Poly(2-methyl-2-oxazoline) as a polyethylene glycol alternative for lipid nanoparticle formulation

Abstract

Lipid nanoparticles (LNPs) have emerged as the platform of choice for mRNA delivery. Polyethylene glycol (PEG) is considered a key component of currently approved LNP-based delivery systems as it ensures particle stability and shapes various facets of LNP behavior in biological systems. Whilst PEG has numerous characteristics that are favorable for delivery systems, there is a growing body of evidence that suggests that it is immunogenic. Thus, next-generation mRNA therapeutics are likely to benefit from the identification of PEG alternatives. Towards this end, we have assessed the suitability of poly(2-methyl-2-oxazoline) (PMOZ) for LNP-based mRNA delivery.
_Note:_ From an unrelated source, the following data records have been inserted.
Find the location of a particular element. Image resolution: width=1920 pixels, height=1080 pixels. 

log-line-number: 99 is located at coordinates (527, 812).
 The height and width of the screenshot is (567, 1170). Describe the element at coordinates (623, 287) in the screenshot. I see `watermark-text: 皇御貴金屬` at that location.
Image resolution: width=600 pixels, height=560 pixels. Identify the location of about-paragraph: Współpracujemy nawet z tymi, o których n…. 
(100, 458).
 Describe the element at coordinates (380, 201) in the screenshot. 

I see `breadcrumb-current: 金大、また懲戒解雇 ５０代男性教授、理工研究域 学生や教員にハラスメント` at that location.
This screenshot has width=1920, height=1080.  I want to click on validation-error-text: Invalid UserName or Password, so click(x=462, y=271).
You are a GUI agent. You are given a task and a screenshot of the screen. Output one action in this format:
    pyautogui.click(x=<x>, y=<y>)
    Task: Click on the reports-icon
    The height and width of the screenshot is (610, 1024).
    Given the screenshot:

We compared the properties and bioactivities of PMOZ-containing LNPs to that of a standard composition that includes PEG. Decreasing the percentage of PMOZ in formulations improved transfection efficiency and enhanced the immunostimulatory potential. Reducing the PMOZ density was shown to enhanced antigen-specific T-cell responses in vivo. Interestingly, we found that this was not the case for antibody responses. A direct comparison between LNPs that contain the same amount of PEG or PMOZ strongly suggests that the former induces stronger CD8+ T-cell responses while the latter induces superior neutralizing titers. These findings augur well for the further development of PMOZ as a PEG replacement for LNP-based mRNA delivery approaches.